Constantino Garcia-Juarez,              *
                                        *
             Appellee.                  *
                                   ___________

                             Submitted: June 22, 2005
                                Filed: August 29, 2005
                                 ___________

Before MURPHY, BYE, and SMITH, Circuit Judges.
                           ___________

SMITH, Circuit Judge.

       Constantino Garcia-Juarez pleaded guilty to being found in the United States
after a prior deportation in violation of 8 U.S.C. § 1326(a).
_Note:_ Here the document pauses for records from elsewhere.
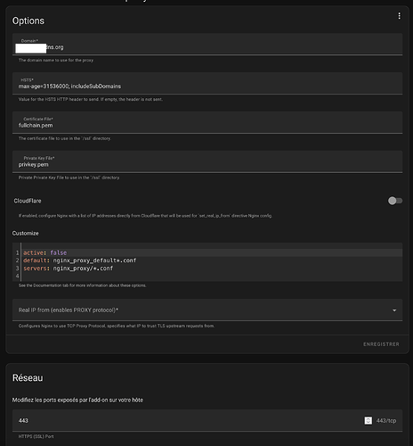Image resolution: width=413 pixels, height=446 pixels.
Task: Click empty line 4 in Customize editor
Action: pos(213,276)
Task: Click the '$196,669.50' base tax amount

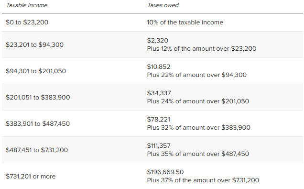Action: [165, 172]
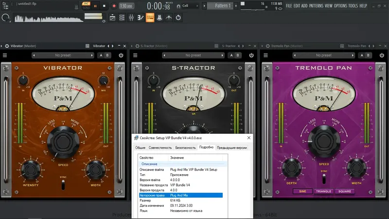Switch to the Безопасность tab in Properties
The width and height of the screenshot is (389, 219).
pos(185,147)
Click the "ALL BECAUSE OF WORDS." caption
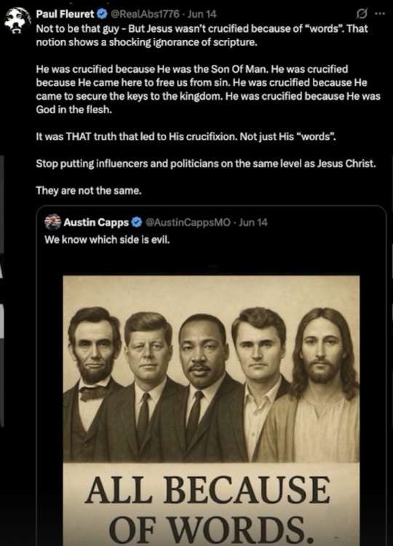Image resolution: width=393 pixels, height=546 pixels. click(208, 510)
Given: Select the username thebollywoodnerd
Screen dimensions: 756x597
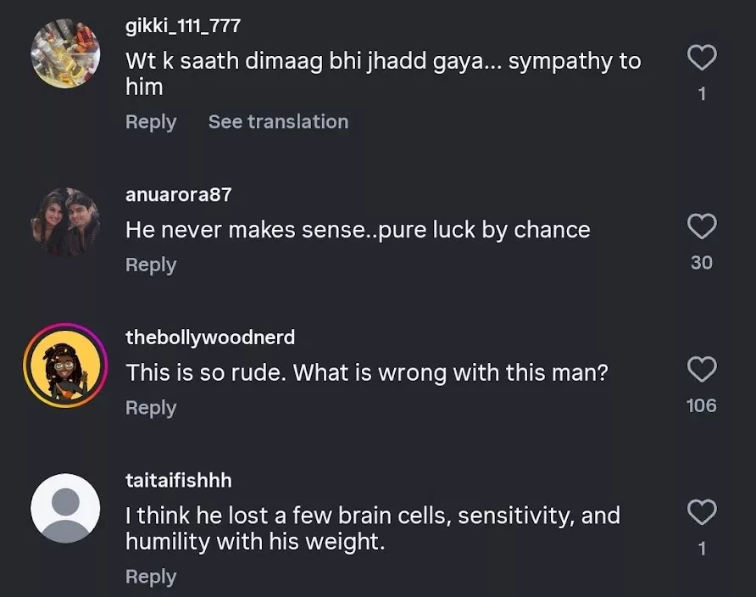Looking at the screenshot, I should pos(210,337).
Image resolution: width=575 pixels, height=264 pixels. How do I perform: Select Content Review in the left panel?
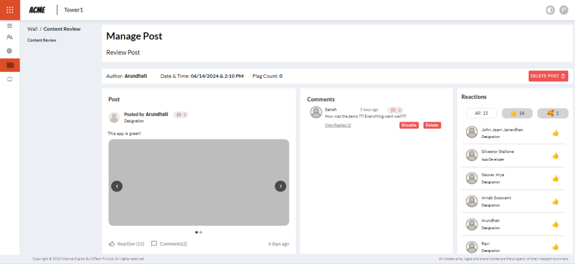pos(42,40)
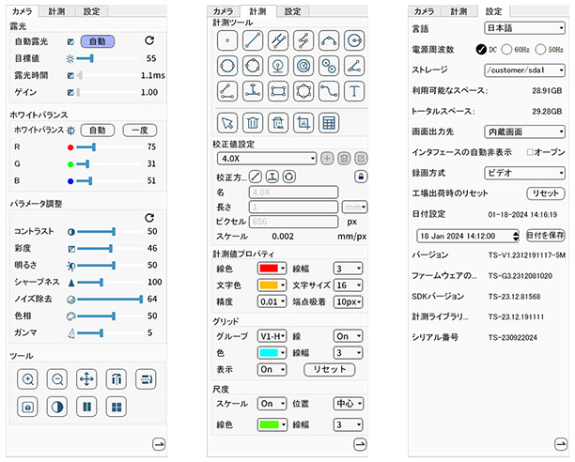Open the measurement data table icon
Screen dimensions: 575x462
point(329,122)
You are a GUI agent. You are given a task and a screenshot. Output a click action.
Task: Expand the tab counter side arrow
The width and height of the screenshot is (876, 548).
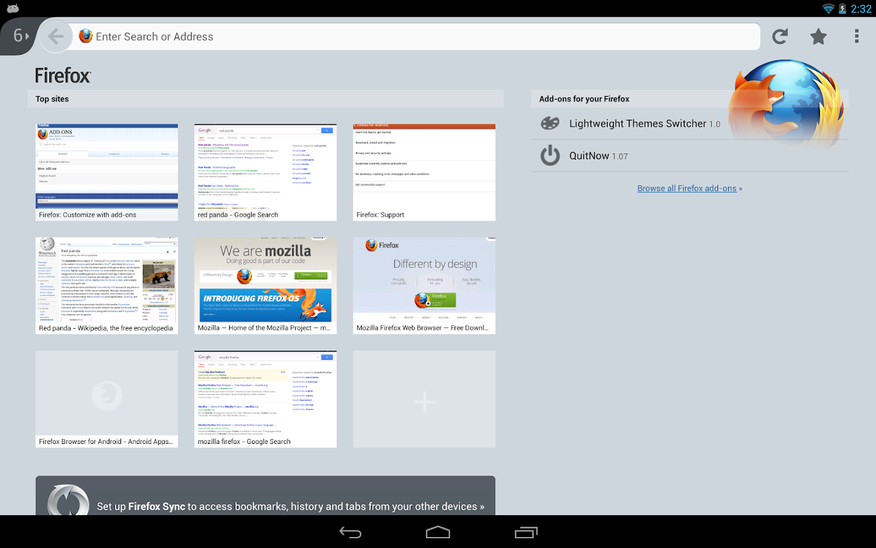pos(28,36)
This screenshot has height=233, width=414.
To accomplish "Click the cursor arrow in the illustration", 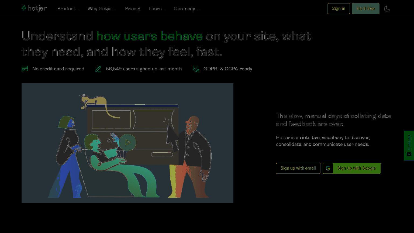I will pos(172,135).
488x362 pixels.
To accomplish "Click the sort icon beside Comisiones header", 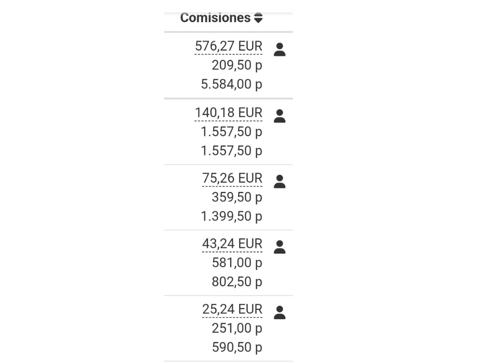I will pos(258,17).
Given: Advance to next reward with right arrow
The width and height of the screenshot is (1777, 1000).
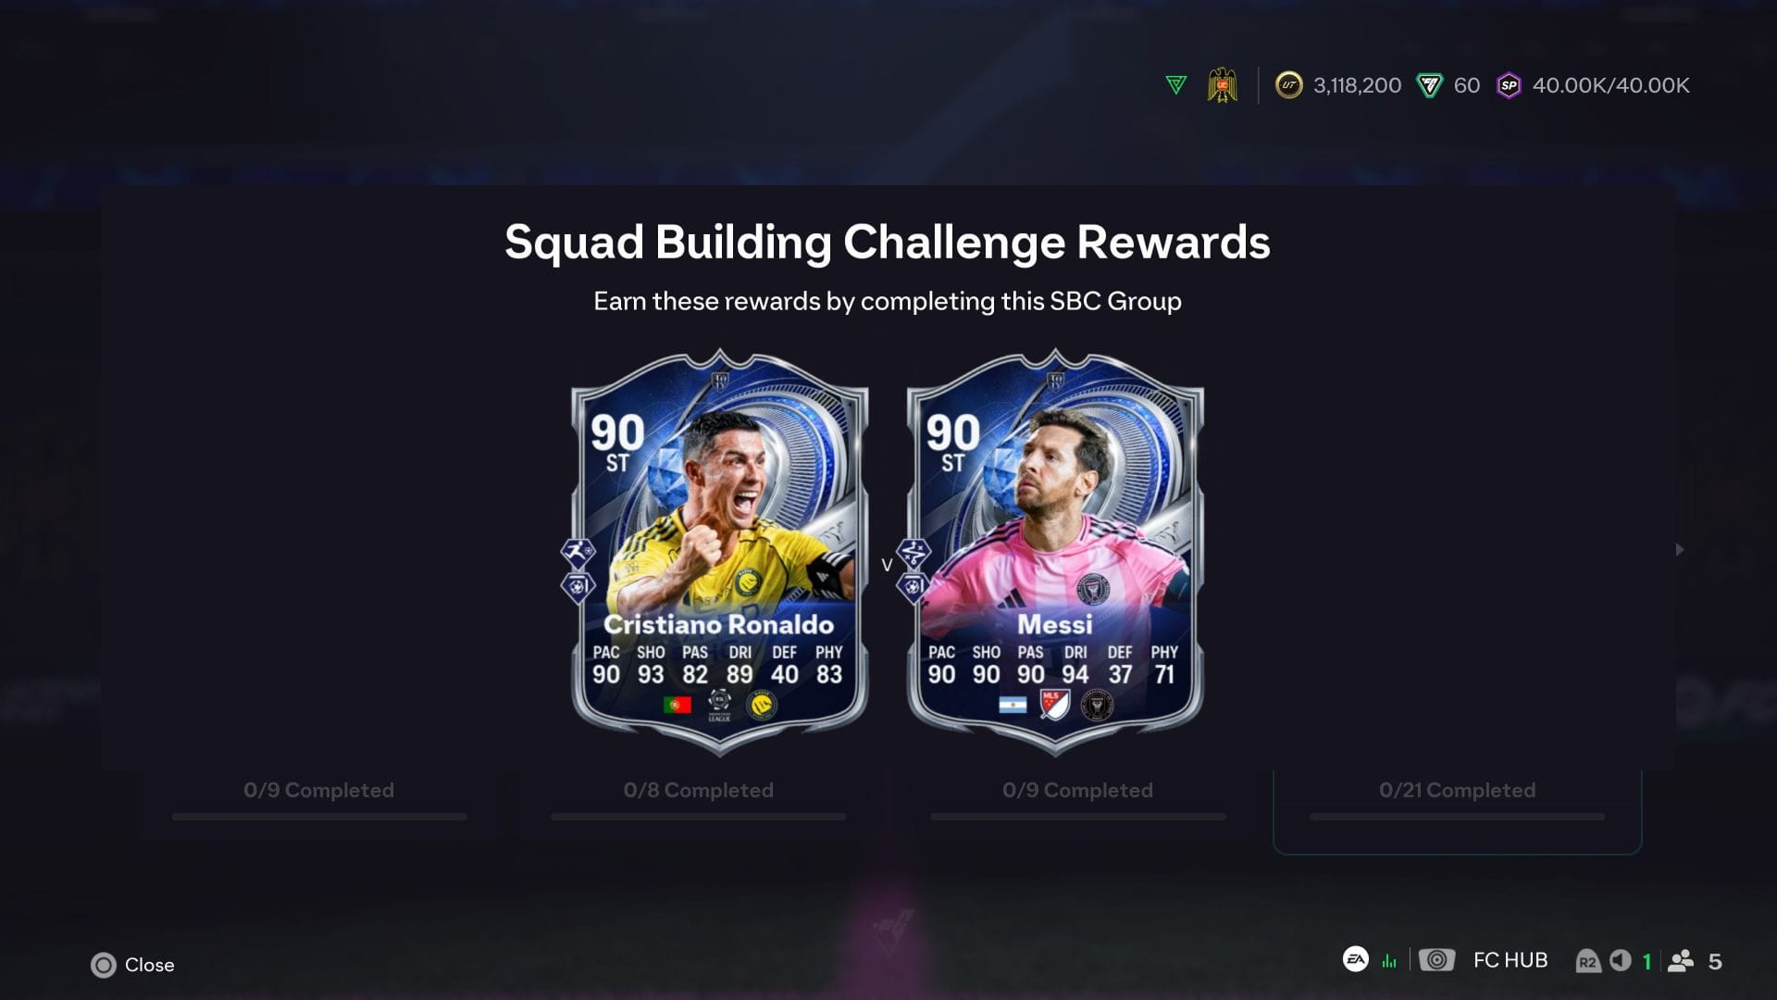Looking at the screenshot, I should 1680,549.
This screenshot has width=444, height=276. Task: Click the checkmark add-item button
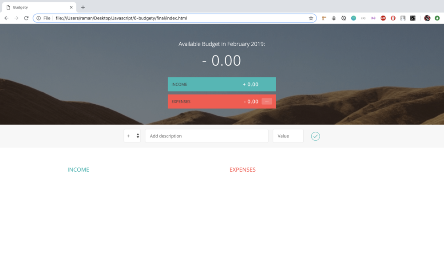315,136
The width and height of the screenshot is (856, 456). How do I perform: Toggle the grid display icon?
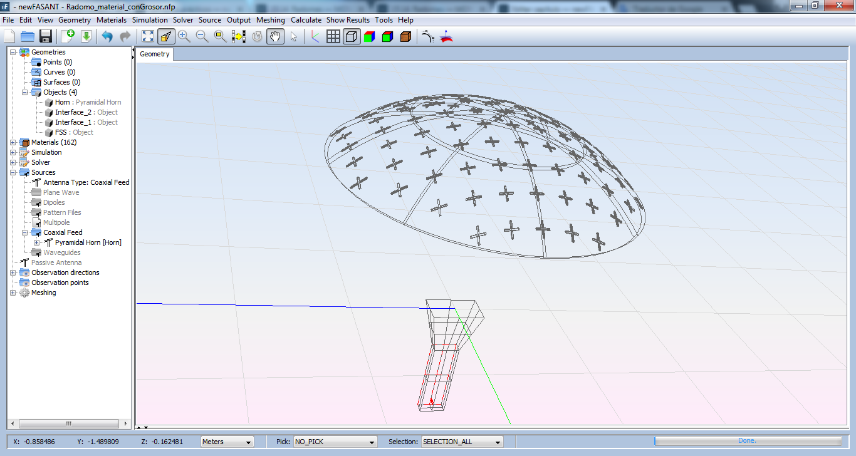(x=333, y=36)
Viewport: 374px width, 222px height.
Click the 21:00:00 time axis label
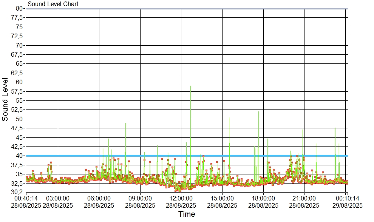click(x=304, y=198)
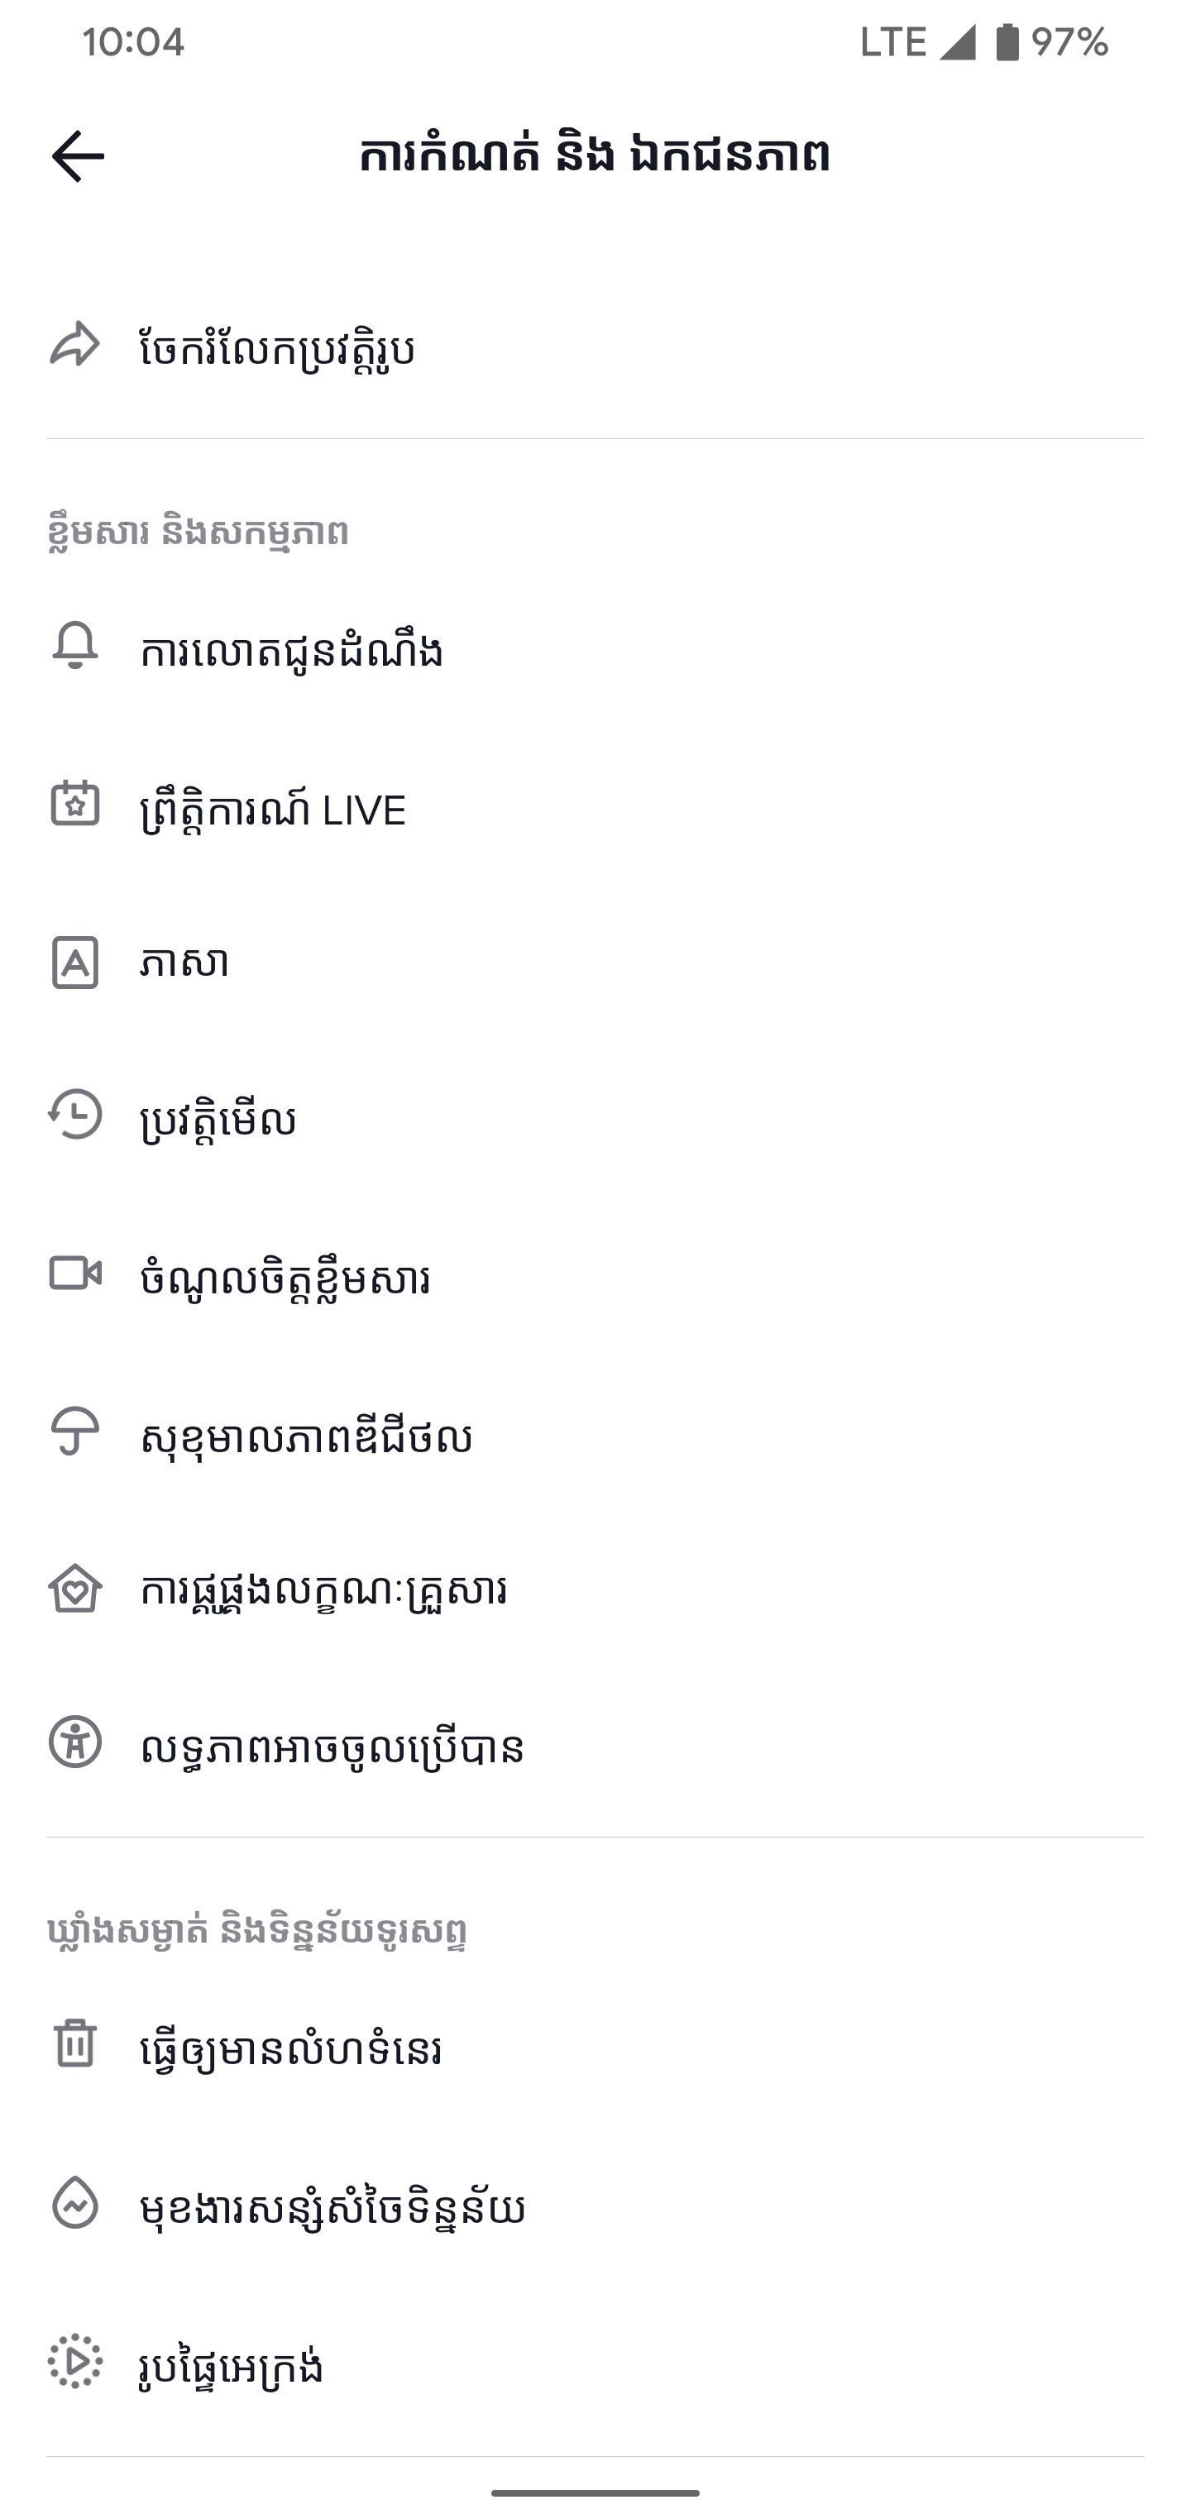Open ចំណូលចិត្តខ្លឹមសារ content preferences
This screenshot has width=1191, height=2514.
(x=596, y=1277)
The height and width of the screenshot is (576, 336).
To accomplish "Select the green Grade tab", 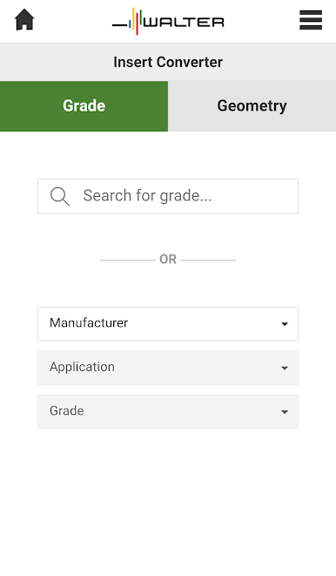I will tap(84, 106).
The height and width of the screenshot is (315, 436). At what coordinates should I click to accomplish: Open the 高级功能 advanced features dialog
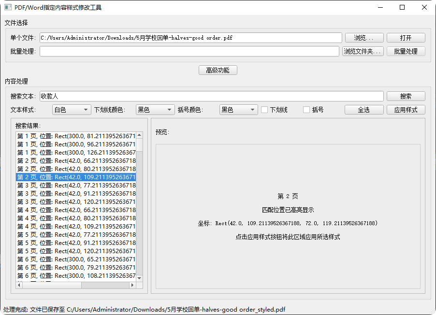(x=218, y=70)
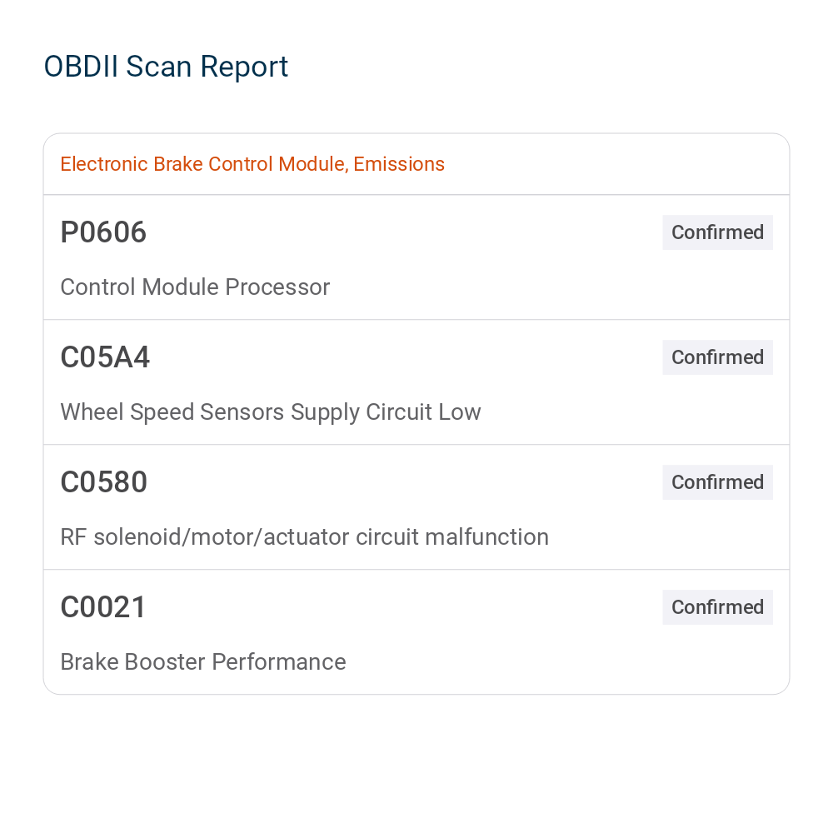The width and height of the screenshot is (833, 833).
Task: Click the Confirmed badge for C0580
Action: click(x=717, y=482)
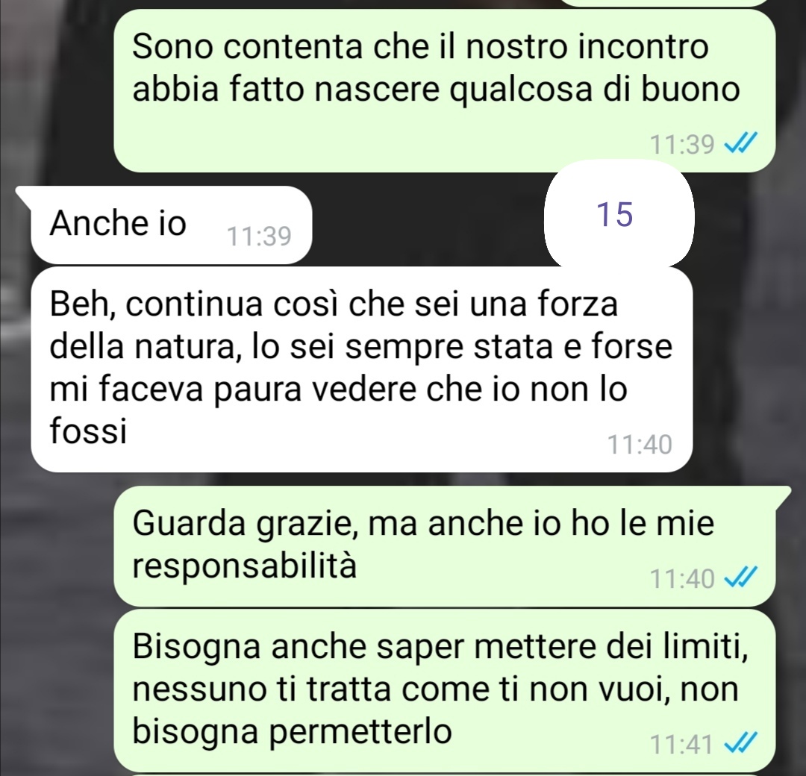Tap the blue double-check next to 11:40
806x776 pixels.
[740, 578]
At sentencing, over the
government's objection, the district court determined that Garcia-Juarez's prior
conviction for Lascivious Acts With a Child in violation of Iowa Code § 709.8 was
an aggravated felony, but not a crime of violence under U.S.S.G. § 2L1.2(b)(1)(B).
We conclude that Garcia-Juarez's conviction constitutes a crime of violence under §
2L1.2(b)(1)(B) and reverse.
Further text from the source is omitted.